--- ENTRIES SUPPLIED Enclosed Below ---
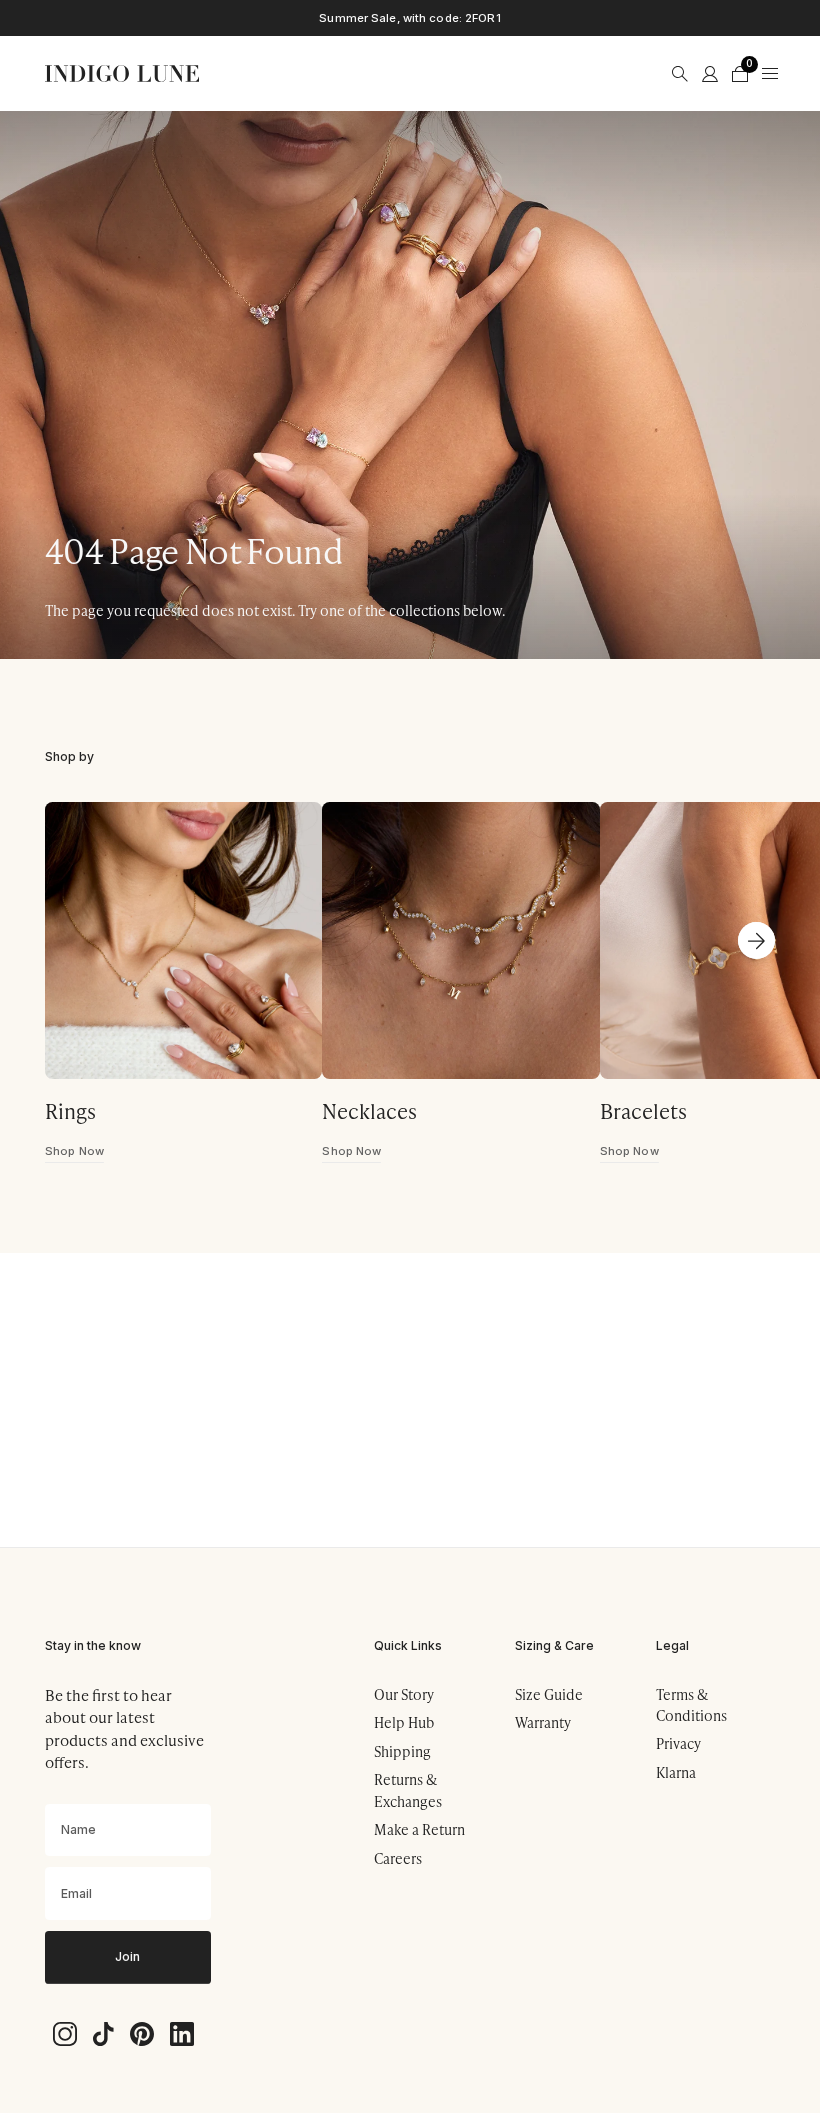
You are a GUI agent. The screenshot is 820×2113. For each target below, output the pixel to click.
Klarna (676, 1772)
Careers (398, 1858)
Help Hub (404, 1722)
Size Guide (549, 1694)
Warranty (543, 1722)
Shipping (402, 1751)
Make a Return (419, 1829)
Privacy (678, 1743)
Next (757, 941)
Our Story (404, 1694)
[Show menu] (770, 74)
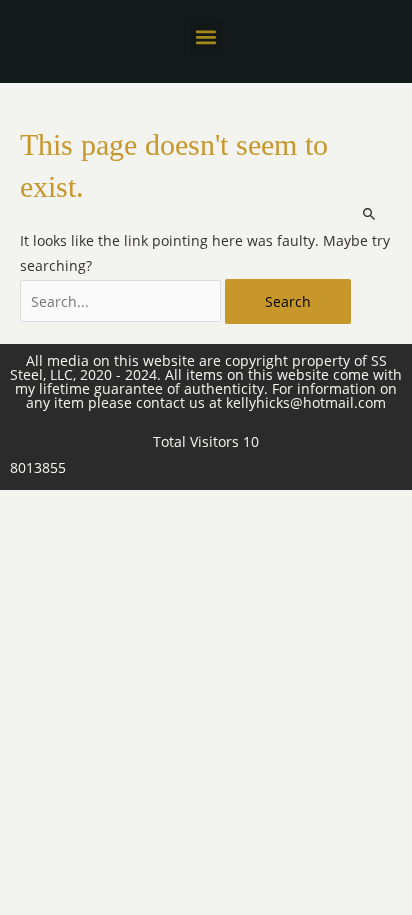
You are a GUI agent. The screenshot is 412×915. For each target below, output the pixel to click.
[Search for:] (122, 301)
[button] (206, 36)
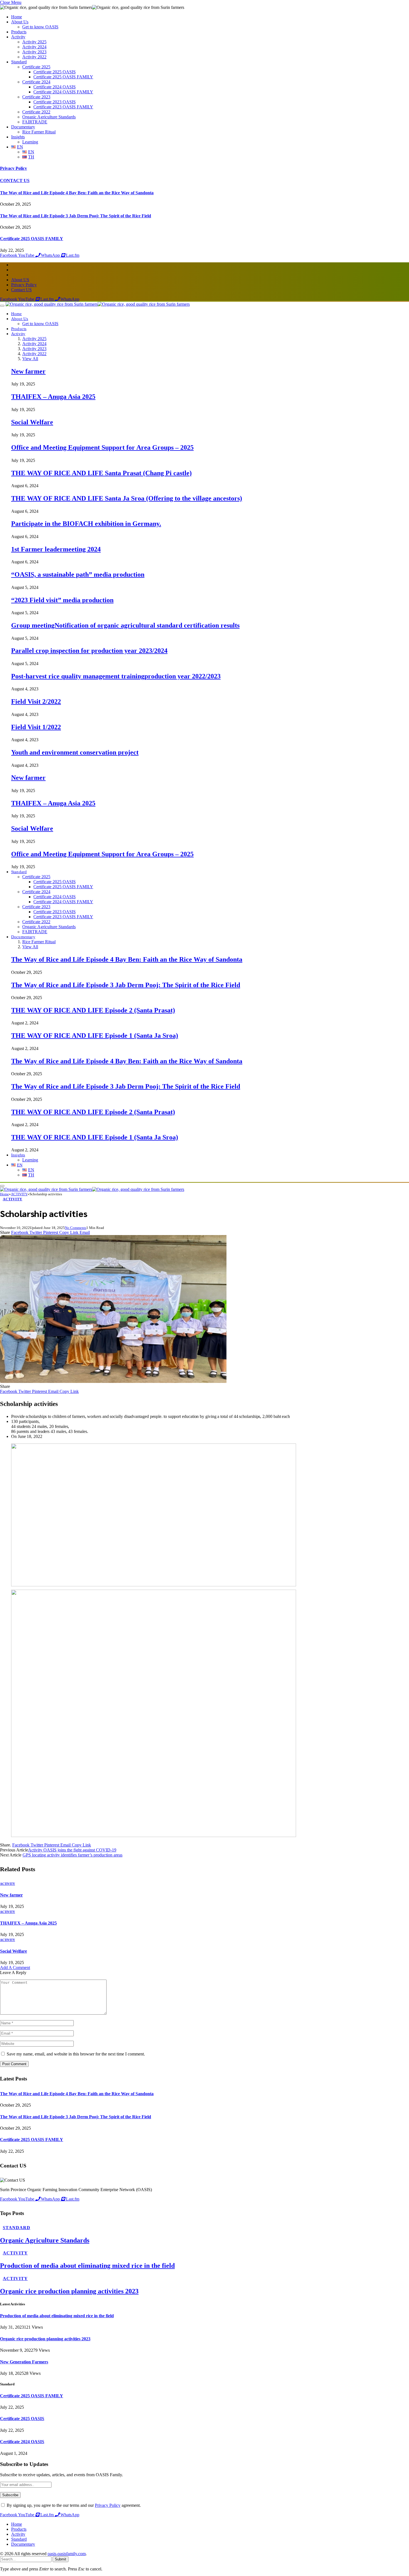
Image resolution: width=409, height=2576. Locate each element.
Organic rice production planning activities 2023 (69, 2291)
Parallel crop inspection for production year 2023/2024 (89, 650)
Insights (18, 137)
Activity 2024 (34, 46)
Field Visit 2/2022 (36, 701)
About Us (19, 21)
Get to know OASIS (40, 26)
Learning (30, 142)
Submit (60, 2559)
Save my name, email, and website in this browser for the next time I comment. (76, 2054)
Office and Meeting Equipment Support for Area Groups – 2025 (102, 447)
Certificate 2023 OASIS (54, 101)
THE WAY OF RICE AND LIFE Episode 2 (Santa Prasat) (93, 1010)
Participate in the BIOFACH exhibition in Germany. (86, 523)
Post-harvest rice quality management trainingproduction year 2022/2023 (116, 676)
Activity (18, 36)
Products (18, 31)
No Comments (75, 1228)
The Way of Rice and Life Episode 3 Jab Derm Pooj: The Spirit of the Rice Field (75, 215)
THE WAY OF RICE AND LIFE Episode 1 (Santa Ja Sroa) (94, 1035)
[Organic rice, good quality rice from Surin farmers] (98, 304)
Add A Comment (15, 1967)
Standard (19, 61)
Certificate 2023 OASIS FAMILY (63, 106)
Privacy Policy (13, 168)
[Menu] (2, 306)
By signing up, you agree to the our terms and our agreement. (73, 2505)
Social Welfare (32, 422)
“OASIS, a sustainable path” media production (77, 574)
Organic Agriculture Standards (49, 117)
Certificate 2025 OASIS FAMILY (63, 76)
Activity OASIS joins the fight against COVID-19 (72, 1850)
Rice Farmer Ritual (39, 132)
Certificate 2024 (36, 81)
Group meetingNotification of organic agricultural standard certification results (125, 625)
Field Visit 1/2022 (36, 727)
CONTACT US (14, 180)
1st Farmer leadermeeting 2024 (56, 549)
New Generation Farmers (24, 2362)
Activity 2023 (34, 51)
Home (16, 16)
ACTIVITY (12, 1199)
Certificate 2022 (36, 111)
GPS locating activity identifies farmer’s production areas (72, 1855)
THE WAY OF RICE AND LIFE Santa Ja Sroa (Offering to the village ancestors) (126, 498)
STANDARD (16, 2227)
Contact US (21, 289)
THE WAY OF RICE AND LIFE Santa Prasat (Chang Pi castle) (101, 473)
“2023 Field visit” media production (62, 600)
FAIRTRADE (34, 122)
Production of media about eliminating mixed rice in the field (87, 2265)
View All (30, 358)
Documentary (23, 127)
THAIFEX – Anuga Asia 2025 (53, 396)
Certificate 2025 (36, 66)
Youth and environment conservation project (75, 752)
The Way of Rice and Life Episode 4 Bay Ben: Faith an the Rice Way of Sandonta (77, 192)
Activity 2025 (34, 41)
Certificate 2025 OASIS (54, 71)
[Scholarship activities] (113, 1381)
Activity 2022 (34, 56)
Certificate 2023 (36, 96)
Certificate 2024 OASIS (54, 86)
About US (20, 279)
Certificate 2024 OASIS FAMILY (63, 91)
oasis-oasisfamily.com (67, 2553)
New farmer (28, 371)
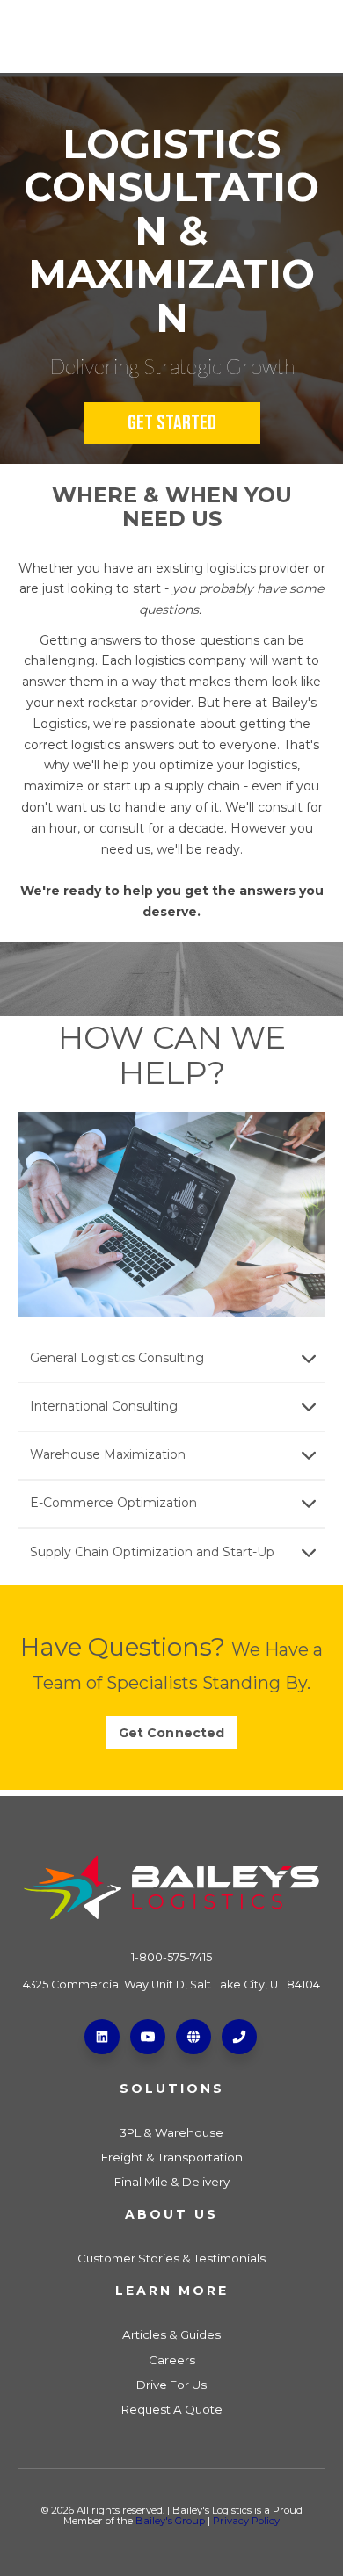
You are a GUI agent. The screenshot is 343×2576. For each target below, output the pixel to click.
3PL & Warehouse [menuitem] (171, 2132)
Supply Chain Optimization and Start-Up (152, 1552)
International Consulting (104, 1406)
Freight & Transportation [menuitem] (172, 2157)
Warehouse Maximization (108, 1454)
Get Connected (171, 1733)
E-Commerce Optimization (113, 1503)
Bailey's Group (170, 2521)
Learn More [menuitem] (172, 2290)
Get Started (172, 423)
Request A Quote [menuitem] (172, 2409)
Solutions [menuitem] (172, 2088)
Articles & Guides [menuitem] (171, 2334)
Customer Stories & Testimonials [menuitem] (171, 2258)
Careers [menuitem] (172, 2360)
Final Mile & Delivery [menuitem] (172, 2182)
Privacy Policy (246, 2521)
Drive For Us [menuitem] (171, 2385)
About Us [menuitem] (171, 2214)
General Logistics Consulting (117, 1358)
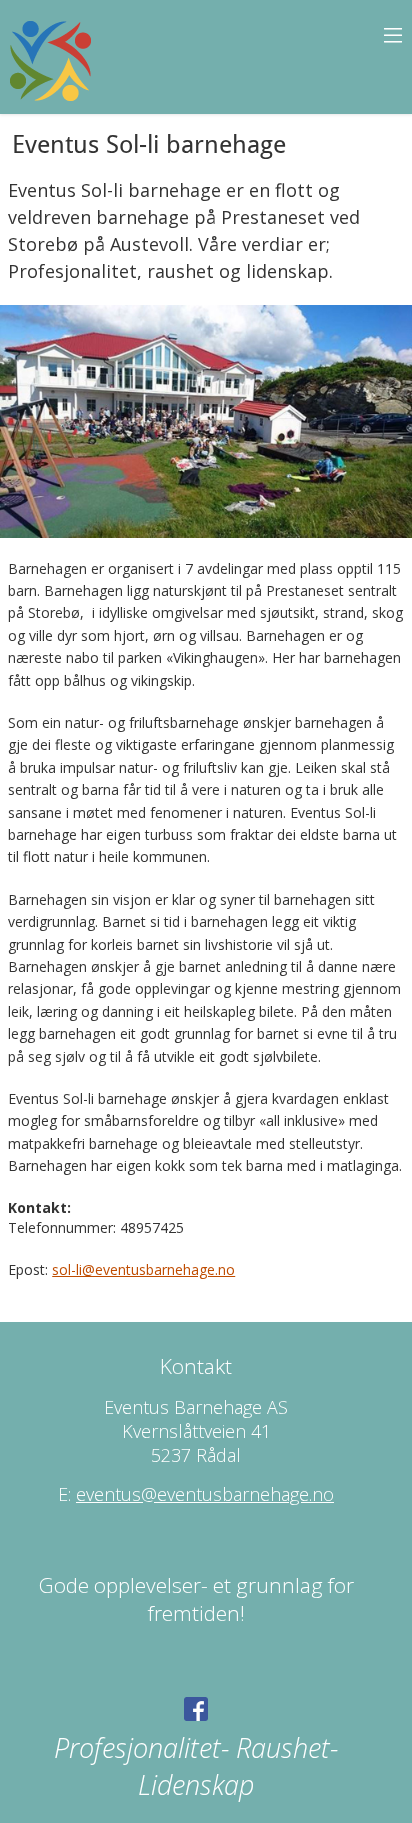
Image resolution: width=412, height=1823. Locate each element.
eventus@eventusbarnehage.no (205, 1494)
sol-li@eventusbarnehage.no (143, 1269)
--- End of Enclosed ENTRIES SUPPLIED ---
ACTIVITY ::
Set down all the entries above verbatim, and include none of the pictures.

ANSWER AREA ::
You are a GUI agent. The screenshot is 820×2113. For each target below, output the pixel to click.
Klarna (676, 1772)
Careers (398, 1858)
Help Hub (404, 1722)
Size Guide (549, 1694)
Warranty (543, 1722)
Shipping (402, 1751)
Make a Return (419, 1829)
Privacy (678, 1743)
Next (757, 941)
Our Story (404, 1694)
[Show menu] (770, 74)
You are a GUI agent. The screenshot is 412×915. For each target below, output the pixel to click.
[Search for:] (122, 301)
[button] (206, 36)
Image resolution: width=409, height=2576. Locate each element.
Organic rice production planning activities 2023 (69, 2291)
Parallel crop inspection for production year 2023/2024 (89, 650)
Insights (18, 137)
Activity 2024 (34, 46)
Field Visit 2/2022 (36, 701)
About Us (19, 21)
Get to know OASIS (40, 26)
Learning (30, 142)
Submit (60, 2559)
Save my name, email, and website in this browser for the next time I comment. (76, 2054)
Office and Meeting Equipment Support for Area Groups – 2025 (102, 447)
Certificate 2023 OASIS (54, 101)
THE WAY OF RICE AND LIFE Episode 2 (Santa Prasat) (93, 1010)
Participate in the BIOFACH exhibition in Germany. (86, 523)
Post-harvest rice quality management trainingproduction year 2022/2023 (116, 676)
Activity (18, 36)
Products (18, 31)
No Comments (75, 1228)
The Way of Rice and Life Episode 3 Jab Derm Pooj: The Spirit of the Rice Field (75, 215)
THE WAY OF RICE AND LIFE Episode 1 (Santa Ja Sroa) (94, 1035)
[Organic rice, good quality rice from Surin farmers] (98, 304)
Add A Comment (15, 1967)
Standard (19, 61)
Certificate 2023 OASIS FAMILY (63, 106)
Privacy Policy (13, 168)
[Menu] (2, 306)
By signing up, you agree to the our terms and our agreement. (73, 2505)
Social Welfare (32, 422)
“OASIS, a sustainable path” media production (77, 574)
Organic Agriculture Standards (49, 117)
Certificate 2025 OASIS FAMILY (63, 76)
Activity OASIS joins the fight against COVID-19 (72, 1850)
Rice Farmer Ritual (39, 132)
Certificate 2024 (36, 81)
Group meetingNotification of organic agricultural standard certification results (125, 625)
Field Visit 1/2022 (36, 727)
CONTACT US (14, 180)
1st Farmer leadermeeting 2024 (56, 549)
New Generation Farmers (24, 2362)
Activity 2023 (34, 51)
Home (16, 16)
ACTIVITY (12, 1199)
Certificate 2022 (36, 111)
GPS locating activity identifies farmer’s production areas (72, 1855)
THE WAY OF RICE AND LIFE Santa Ja Sroa (Offering to the village ancestors) (126, 498)
STANDARD (16, 2227)
Contact US (21, 289)
THE WAY OF RICE AND LIFE Santa Prasat (Chang Pi castle) (101, 473)
“2023 Field visit” media production (62, 600)
FAIRTRADE (34, 122)
Production of media about eliminating mixed rice in the field (87, 2265)
View All (30, 358)
Documentary (23, 127)
THAIFEX – Anuga Asia 2025 (53, 396)
Certificate 2025 (36, 66)
Youth and environment conservation project (75, 752)
The Way of Rice and Life Episode 4 Bay Ben: Faith an the Rice Way of Sandonta (77, 192)
Activity 2025 (34, 41)
Certificate 2025 OASIS (54, 71)
[Scholarship activities] (113, 1381)
Activity 2022 (34, 56)
Certificate 2023 (36, 96)
Certificate 2024 OASIS (54, 86)
About US (20, 279)
Certificate 2024 OASIS FAMILY (63, 91)
oasis-oasisfamily.com (67, 2553)
New farmer (28, 371)
You are a GUI agent. The screenshot is 343×2576. For each target below, output the pixel to click.
3PL & Warehouse [menuitem] (171, 2132)
Supply Chain Optimization and Start-Up (152, 1552)
International Consulting (104, 1406)
Freight & Transportation [menuitem] (172, 2157)
Warehouse Maximization (108, 1454)
Get Connected (171, 1733)
E-Commerce Optimization (113, 1503)
Bailey's Group (170, 2521)
Learn More [menuitem] (172, 2290)
Get Started (172, 423)
Request A Quote [menuitem] (172, 2409)
Solutions [menuitem] (172, 2088)
Articles & Guides [menuitem] (171, 2334)
Customer Stories & Testimonials [menuitem] (171, 2258)
Careers [menuitem] (172, 2360)
Final Mile & Delivery [menuitem] (172, 2182)
Privacy Policy (246, 2521)
Drive For Us [menuitem] (171, 2385)
About Us [menuitem] (171, 2214)
General Logistics Consulting (117, 1358)
Image resolution: width=412, height=1823. Locate each element.
eventus@eventusbarnehage.no (205, 1494)
sol-li@eventusbarnehage.no (143, 1269)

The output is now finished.